Ganz so düster, wie hier auch bildlich dargestellt, sieht die Zukunft dann nämlich doch nicht aus, das hat auch Herr Güthenke trotz allen Widerwillens festgestellt. Schließlich hat er im Verlauf seiner Selbsterfahrung nicht nur in der Handhabung von KI einen Lernprozess durchgemacht, sondern auch in seiner Beziehung und Einstellung zu ihr. Das alles nur schlecht zu finden und hemmungslos dem eigenen Kulturpessimismus zu frönen, kommt ihm dann doch zu kurz gedacht vor. Denn zum einen ist auch KI keine Magie. Sie kann nicht aus dem Nichts schöpfen, macht Fehler, vertut sich, kann am Ende eben doch nicht denken und agieren wie ein Mensch. Auch die Angst vor Täuschung ist dementsprechend möglicherweise überzogen. Unsere Augen haben sich längst daran gewöhnt, überzählige Finger und irgendwie unstimmige Gesichtszüge auf Werbefotos zu entdecken.
Echter Zugewinn
Letztlich ist nicht von der Hand zu weisen, dass uns mit der KI auch ein nützliches Tool an die Hand gegeben wurde. Denn selbst die motivierteste Version eines Herrn Güthenke hat wenig Freude an den lästigen Fleißarbeiten der Bildbearbeitung. Dass kleinere Reparaturen und Retuschen nicht mehr mühsam von Hand vorgenommen werden müssen, kann wohl als echter Zugewinn verbucht werden, verschafft es ihm doch sogar mehr Zeit, rauszugehen in die echte Welt und dort nach Motiven zu suchen, die eine Geschichte erzählen. Darüber hinaus lässt sich nicht abstreiten, dass die Möglichkeiten, die einem die KI im kreativen Schaffen bietet, etwas für sich haben. So konnte auch Herr Güthenke nicht umhin, eine gewisse Freude daran zu entwickeln, verschiedene Prompts auszuprobieren, sich auf die scheinbare Zufälligkeit der Ergebnisse einzulassen und das, was ihm die KI da zwischenzeitlich auch mal in eher absurder Manier anbot, willkommen zu heißen.
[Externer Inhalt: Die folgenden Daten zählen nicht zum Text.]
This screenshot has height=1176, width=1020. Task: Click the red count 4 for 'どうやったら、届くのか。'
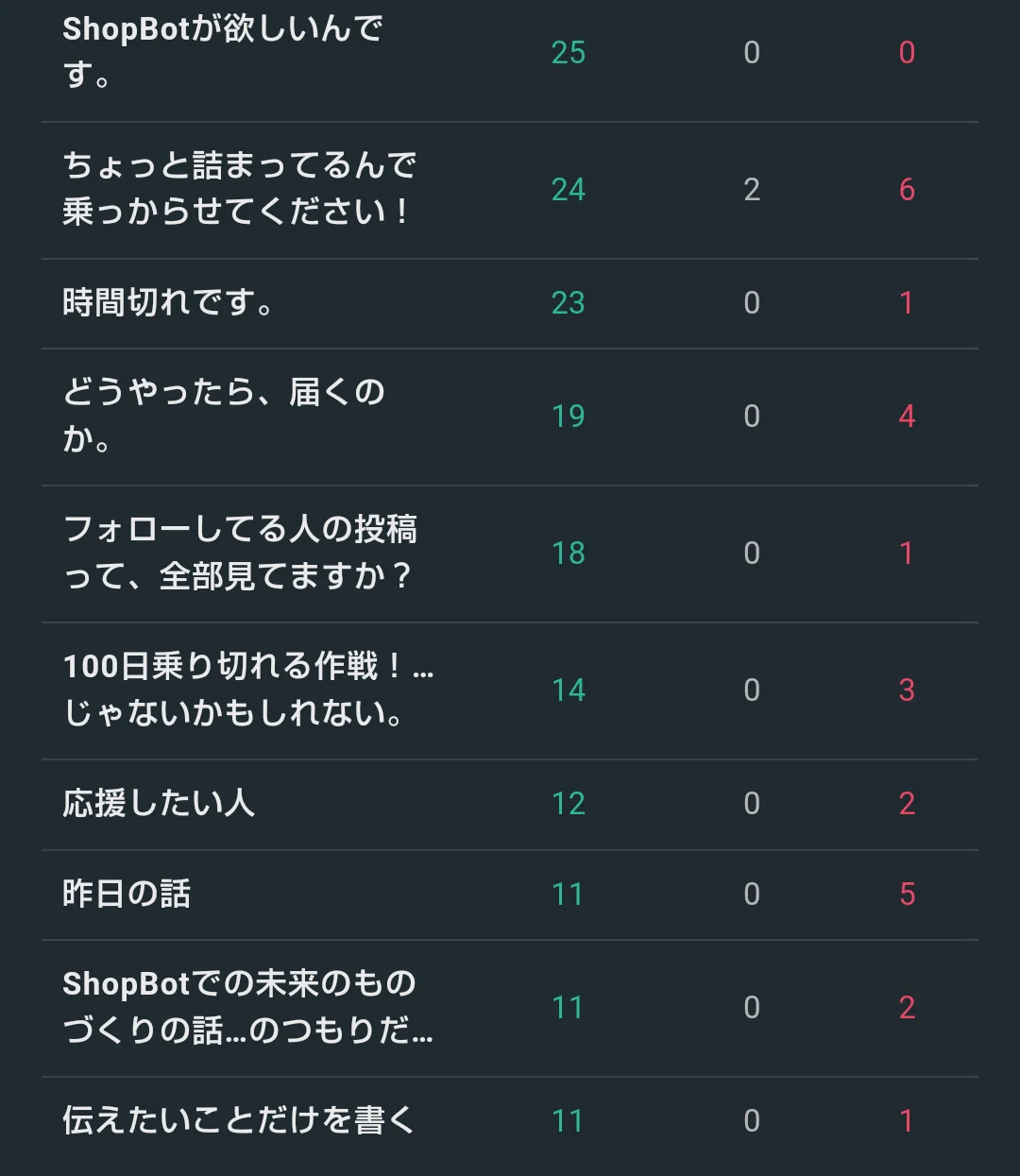point(907,417)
Deren eigensinnige Interpretation des alternden Künstlers am Küchentisch eröffnet nicht zuletzt auch eine ganz neue Perspektive auf sich selbst, über die zu sinnieren vielleicht ja lohnenswert ist. Auf eine Frau an der Spüle war Herr Güthenke zwar nicht vorbereitet, im Nachhinein schien sie ihm dann aber doch irgendwie stimmig und dazu berechtigt, dort herumzugeistern.